Now how are we going to give substance to these changes? I believe that it goes from the constituent project and the change of the constitution — a campaign promise that all of us in the cabinet share — to more concrete measures, such as generating employment and granting subsidies and extraordinary income in a more universal way to the people who are suffering the economic crisis, as we have effectively started to do.
There are similar redistributive changes aimed at improving people’s lives, but there are also more structural changes, which have to do with measures that we have already announced, such as the tax reform. It is worth remembering that Peru is one of the countries with the lowest tax burden in the continent (less than 15 percent). And to a undertake all these changes we need resources: to allocate to health, to education, to guaranteeing women’s rights and those of the most vulnerable populations. Addressing more structural issues is interrelated with change in the constitutional framework — that is, with a democratizing process that changes the institutional and economic model imposed by Fujimorism and supported by the 1993 constitution.

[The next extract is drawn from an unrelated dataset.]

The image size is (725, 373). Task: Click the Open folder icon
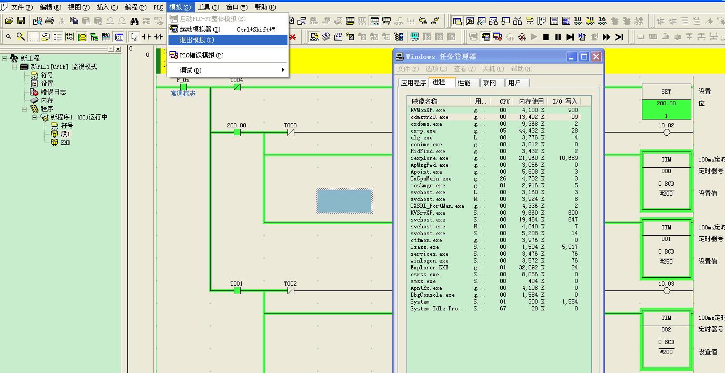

At the same time, the Right is very active in the streets collecting signatures to prevent a referendum from taking place. So the basic debate is whether the executive branch should promote the Constituent Assembly process or leave it to the social movements and parties. On that, we have an open discussion among the Left. But it is clear that this must be a task that brings people together and mobilizes the population. We — the political forces that insist on the need for a profound transformation — must find our own place on this path.